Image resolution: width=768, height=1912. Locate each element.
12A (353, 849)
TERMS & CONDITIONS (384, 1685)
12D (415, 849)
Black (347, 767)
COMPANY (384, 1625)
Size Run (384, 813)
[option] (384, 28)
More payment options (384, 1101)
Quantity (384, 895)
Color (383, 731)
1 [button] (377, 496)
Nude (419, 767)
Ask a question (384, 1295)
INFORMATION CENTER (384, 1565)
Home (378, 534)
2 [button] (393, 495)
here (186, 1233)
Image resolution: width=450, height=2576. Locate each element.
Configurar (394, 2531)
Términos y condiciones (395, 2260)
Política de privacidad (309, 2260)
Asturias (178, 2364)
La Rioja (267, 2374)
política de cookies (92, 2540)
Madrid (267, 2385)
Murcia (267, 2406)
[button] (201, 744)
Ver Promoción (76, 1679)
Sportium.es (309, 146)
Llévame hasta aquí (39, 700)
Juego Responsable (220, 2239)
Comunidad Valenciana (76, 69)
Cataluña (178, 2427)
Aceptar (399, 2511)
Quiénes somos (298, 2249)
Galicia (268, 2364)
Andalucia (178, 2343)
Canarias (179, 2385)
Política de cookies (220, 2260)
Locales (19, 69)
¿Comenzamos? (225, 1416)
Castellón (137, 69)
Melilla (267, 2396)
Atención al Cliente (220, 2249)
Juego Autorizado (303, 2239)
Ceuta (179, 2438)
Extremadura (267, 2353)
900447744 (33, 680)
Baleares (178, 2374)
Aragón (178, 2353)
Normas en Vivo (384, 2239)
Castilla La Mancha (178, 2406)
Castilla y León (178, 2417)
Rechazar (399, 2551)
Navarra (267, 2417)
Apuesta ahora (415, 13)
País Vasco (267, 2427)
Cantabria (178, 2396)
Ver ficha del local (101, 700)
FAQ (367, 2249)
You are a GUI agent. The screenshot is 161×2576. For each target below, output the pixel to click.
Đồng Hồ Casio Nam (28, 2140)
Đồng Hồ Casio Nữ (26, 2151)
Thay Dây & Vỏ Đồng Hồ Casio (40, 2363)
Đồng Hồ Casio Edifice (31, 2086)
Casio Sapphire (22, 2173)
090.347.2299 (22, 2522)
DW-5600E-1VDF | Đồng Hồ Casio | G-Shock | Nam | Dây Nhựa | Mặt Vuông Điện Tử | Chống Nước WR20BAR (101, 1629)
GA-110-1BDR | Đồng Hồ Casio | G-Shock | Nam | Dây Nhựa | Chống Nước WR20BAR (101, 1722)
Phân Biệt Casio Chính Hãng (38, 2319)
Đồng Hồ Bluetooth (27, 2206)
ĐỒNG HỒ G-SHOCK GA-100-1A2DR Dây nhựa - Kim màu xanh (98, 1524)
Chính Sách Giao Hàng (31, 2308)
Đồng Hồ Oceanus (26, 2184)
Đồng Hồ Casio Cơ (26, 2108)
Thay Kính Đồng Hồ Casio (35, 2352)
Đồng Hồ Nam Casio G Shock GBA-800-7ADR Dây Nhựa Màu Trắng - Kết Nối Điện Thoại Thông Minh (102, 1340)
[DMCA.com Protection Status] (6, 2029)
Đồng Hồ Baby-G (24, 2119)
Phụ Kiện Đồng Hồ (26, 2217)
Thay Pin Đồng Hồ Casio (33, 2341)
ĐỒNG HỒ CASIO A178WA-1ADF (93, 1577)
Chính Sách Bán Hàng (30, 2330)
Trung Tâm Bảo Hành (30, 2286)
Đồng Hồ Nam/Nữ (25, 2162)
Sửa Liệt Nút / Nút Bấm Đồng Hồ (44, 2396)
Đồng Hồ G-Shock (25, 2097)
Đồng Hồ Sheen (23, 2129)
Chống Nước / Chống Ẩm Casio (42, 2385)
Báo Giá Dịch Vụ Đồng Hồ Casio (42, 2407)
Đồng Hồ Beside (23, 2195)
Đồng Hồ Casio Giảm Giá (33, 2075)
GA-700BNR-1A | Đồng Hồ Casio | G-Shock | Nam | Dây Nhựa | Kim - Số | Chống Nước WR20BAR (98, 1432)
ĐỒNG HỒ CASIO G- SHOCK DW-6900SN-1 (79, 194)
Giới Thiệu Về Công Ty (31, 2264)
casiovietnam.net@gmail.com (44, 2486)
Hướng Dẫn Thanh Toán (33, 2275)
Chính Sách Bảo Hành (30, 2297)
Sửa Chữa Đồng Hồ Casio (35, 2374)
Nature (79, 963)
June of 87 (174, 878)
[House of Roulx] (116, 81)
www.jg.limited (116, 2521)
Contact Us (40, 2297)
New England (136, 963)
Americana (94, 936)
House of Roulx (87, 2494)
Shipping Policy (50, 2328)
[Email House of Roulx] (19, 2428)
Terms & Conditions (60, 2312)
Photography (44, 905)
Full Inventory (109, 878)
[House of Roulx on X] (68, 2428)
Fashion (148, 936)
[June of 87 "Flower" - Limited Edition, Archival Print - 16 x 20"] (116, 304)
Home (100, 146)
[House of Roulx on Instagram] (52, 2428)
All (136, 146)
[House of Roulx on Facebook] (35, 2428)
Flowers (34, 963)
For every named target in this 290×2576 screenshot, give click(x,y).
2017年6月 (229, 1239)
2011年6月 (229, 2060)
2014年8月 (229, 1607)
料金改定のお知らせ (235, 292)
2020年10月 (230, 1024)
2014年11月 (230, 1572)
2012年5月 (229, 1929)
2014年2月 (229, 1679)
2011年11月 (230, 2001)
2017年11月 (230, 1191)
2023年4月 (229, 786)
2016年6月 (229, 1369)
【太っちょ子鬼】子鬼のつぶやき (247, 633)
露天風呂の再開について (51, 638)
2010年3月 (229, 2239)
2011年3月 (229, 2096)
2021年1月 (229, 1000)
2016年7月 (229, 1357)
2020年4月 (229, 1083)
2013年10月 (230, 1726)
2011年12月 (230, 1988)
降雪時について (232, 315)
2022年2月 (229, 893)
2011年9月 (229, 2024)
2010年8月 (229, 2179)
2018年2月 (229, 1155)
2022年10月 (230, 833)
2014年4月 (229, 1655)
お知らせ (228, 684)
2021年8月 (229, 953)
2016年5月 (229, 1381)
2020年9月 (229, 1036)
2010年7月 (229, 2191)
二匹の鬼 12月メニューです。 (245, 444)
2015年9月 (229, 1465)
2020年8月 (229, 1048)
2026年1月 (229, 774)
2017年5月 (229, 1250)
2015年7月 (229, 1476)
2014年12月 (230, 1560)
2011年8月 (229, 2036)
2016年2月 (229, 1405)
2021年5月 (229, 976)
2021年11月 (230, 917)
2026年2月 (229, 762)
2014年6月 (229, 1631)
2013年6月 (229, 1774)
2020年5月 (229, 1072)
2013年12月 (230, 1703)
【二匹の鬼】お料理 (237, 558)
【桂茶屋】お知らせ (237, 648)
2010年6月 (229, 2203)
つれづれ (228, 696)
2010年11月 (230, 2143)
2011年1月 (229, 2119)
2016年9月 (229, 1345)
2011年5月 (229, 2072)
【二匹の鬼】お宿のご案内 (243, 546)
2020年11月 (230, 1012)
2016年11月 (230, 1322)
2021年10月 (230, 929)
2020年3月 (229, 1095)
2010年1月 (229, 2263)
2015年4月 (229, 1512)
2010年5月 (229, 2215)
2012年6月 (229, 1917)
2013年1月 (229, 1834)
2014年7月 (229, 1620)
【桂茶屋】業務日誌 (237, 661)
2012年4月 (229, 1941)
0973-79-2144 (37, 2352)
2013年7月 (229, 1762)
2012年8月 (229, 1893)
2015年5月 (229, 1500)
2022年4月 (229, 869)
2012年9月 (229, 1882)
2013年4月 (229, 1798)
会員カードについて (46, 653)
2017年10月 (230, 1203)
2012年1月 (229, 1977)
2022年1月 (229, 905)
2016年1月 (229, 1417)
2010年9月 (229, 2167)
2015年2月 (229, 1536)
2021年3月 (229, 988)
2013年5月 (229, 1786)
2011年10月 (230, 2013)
○ ○ ○ ○
TASK STATEMENT
Look over the entries for "June", then copy every line that includes that string.

RESPONSE TO THIS EXERCISE
June of 87 (174, 878)
[June of 87 "Flower" - Limited Edition, Archival Print - 16 x 20"] (116, 304)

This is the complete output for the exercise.